Will remote learning lead to families leading even less private lives online?
In the new normal that’s establishing since the coronavirus outbreak, schools & colleges are trying to pivot to the online mode of education. Campuses are practicing social distancing measures, but even on the largest campuses, classes cannot be conducted without breach of these guidelines. The solution? Virtual learning.
Remote learning is not a completely alien concept. After all, we’re already using online learning tools & database management systems to track, record & communicate the progress of schoolwork. But as remote learning enters mainstream education, more & more time will be spent online.
Stay online, stay safe?
As our internet usage increases, kids get exposed to the virtual world for longer durations than ever before. They’ll browse online, connect with friends, study & attend classes online, and all these activities are in addition to the hours they’ve already been spending online all these years.
This raises a lot of concerns, especially from parents, who are terrified at the prospect of juggling the kids’ study schedules with their own disrupted lives. Do the kids have access to classes, study materials, and uninterrupted internet? Are they safe when they are browsing & studying online?
These concerns – related to privacy – are very genuine. The pivot to remote learning is creating a breeding ground for predators & bullies who will try to take advantage of the vulnerable populations online, and children are on the top of that list. So how do we combat these threats?
Communication is key
Everyone involved in this process – children, parents, educators, social workers, school authorities – should open lines of honest communication. Parents should talk to their kids about how they can ensure privacy. This talk should cover everything from the greater threats like accessing predatory content or giving out personal details, to something seemingly innocuous like the teacher recording a lecture.
The children need to be trained in identifying these red flags & the teachers should be at the forefront, taking measures to create a safe virtual space for children. For children, even switching on their video camera during a class can be triggering or uncomfortable. But the younger ones may lack the vocabulary to express that.
The schools should keep certain things optional – like joining with a video on – and offer flexibility through a blended learning approach. Keeping some lectures pre-recorded or asynchronous can help, too.
Prioritize children wellbeing
When making policies about classes, account for the weakest link. Do you have students in areas with a bad network? No access to technology? Try to keep the study material downloadable, video pre-recorded.
Account for children who may have been through trying circumstances, or who are adjusting to the situation but not coping very well due to the circumstances at home, in families, or individually.

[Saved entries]
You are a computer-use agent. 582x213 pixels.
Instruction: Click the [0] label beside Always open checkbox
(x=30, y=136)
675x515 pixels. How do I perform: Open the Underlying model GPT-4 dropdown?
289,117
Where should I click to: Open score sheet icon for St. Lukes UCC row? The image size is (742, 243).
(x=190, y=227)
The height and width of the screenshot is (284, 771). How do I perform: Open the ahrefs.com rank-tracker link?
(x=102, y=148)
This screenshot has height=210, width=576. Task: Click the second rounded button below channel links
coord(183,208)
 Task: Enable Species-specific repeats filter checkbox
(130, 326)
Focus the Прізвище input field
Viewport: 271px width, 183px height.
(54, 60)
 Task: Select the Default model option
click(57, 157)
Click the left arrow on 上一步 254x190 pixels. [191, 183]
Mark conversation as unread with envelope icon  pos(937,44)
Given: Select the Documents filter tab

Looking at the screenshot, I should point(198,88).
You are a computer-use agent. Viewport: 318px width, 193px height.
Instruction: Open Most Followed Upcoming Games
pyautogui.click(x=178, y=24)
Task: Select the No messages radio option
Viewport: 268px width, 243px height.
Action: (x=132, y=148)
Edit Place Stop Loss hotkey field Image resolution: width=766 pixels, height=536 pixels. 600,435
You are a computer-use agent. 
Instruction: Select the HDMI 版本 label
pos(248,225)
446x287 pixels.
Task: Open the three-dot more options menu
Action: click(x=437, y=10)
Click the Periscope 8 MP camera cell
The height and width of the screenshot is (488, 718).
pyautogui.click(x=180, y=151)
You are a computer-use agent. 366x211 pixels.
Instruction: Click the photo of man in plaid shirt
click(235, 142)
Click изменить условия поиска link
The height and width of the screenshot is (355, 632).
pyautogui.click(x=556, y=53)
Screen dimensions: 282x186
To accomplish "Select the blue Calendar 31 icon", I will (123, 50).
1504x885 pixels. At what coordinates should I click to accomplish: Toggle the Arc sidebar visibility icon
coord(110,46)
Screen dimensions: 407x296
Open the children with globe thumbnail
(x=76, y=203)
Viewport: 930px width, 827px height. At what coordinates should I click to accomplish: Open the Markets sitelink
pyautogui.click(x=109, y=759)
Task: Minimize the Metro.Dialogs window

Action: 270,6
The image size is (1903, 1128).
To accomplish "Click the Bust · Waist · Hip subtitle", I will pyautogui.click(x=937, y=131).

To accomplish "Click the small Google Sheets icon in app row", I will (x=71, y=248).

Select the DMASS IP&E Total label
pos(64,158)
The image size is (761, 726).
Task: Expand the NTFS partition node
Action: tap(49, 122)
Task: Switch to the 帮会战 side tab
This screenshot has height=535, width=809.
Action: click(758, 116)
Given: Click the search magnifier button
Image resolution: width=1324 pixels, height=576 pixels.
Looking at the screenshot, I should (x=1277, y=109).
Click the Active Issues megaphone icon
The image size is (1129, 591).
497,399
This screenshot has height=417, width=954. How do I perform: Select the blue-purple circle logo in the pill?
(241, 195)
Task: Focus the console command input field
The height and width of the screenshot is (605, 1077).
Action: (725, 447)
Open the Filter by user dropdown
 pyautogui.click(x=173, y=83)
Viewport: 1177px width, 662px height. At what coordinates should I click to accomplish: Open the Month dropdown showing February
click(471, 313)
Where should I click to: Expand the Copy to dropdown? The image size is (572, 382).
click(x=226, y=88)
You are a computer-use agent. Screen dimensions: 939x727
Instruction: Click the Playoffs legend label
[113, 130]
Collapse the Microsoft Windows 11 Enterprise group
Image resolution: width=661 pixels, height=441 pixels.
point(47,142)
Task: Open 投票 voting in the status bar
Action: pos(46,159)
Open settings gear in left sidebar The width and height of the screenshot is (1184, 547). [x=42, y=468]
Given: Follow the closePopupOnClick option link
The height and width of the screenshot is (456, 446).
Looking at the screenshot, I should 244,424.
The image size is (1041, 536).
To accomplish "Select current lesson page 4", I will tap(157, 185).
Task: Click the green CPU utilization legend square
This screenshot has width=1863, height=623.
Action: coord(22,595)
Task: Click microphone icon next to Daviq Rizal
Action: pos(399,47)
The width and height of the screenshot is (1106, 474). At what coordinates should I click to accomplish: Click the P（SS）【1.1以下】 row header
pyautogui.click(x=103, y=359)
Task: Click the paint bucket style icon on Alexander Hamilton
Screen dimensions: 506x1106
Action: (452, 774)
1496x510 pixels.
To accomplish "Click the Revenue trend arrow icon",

» TASK SET:
[1] Copy the passage of the remote learning article starting with "The schools should" and going on through "downloadable, video pre-recorded.".
[2] According to the remote learning article, why should schools let children choose whether to join a class with video on?
Draw only on the remote learning article, not on the listing.

» REPLIES:
[1]
The schools should keep certain things optional – like joining with a video on – and offer flexibility through a blended learning approach. Keeping some lectures pre-recorded or asynchronous can help, too.
Prioritize children wellbeing
When making policies about classes, account for the weakest link. Do you have students in areas with a bad network? No access to technology? Try to keep the study material downloadable, video pre-recorded.

[2] Switching on a video camera during a class can be triggering or uncomfortable for children. Younger children may also lack the vocabulary to say so.